The Duke University School of Medicine has awarded Drs. Mihai Podgoreanu and Quintin Quinones a $10,000 grant for their project titled, “Sequencing Technology for Rapid Detection of Fastidious and Resistant Infectious Agents in the Critically Ill.”

Infectious disease is a major contributor to mortality in critically ill patients, particularly those who are immunosuppressed. The immediate post-transplant population is acutely at risk for infection given the heavy doses of induction immunosuppression needed to prevent allograft rejection. Of all solid organ transplants, lung transplant patients are particularly at risk for infection, as the recipient is frequently colonized with resistant pathogens pre-transplant; after transplant, the graft is continuously exposed to pathogens from the environment.

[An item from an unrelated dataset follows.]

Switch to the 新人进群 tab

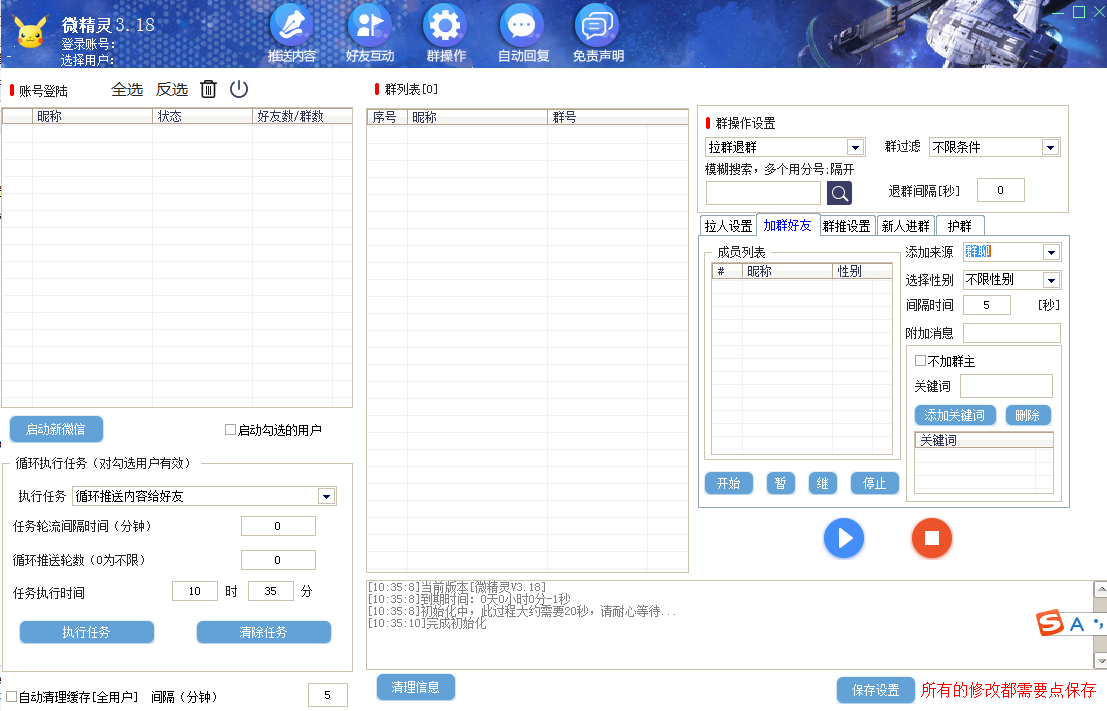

Drs. Podgoreanu and Quinones’ central hypothesis is that they can rapidly detect and identify infectious microorganisms, and in some cases, determine their antibiotic resistance patterns using nucleic acid amplification and sequencing technology. With this information, they believe they can more rapidly tailor care plans and antimicrobial therapy for our critically ill lung-transplant recipients. The successful completion of this project will establish a potential rapid assay for the detection of fastidious and often multi-drug resistant organism that is highly relevant to the care of post-lung transplant patients in the cardiothoracic intensive care unit. Additional transformational results of using such sequencing diagnostics directly from respiratory specimens include differentiating colonizers versus pathogens, viral from bacterial pathogens, and phenotypic resistance.

Duke University Medical Center is a high-volume transplant center, particularly for heart and lung transplants. A collaboration is now being formed between physician-scientists in the cardiothoracic intensive care unit, infectious disease, and genomic and computational biologists at Duke University. The awarded funds will cover a portion of the cost of sequencing the genomes of the reference panel and developing a genotyping test panel. These services will be provided by the Genome Sequencing and Analysis Shared Resource.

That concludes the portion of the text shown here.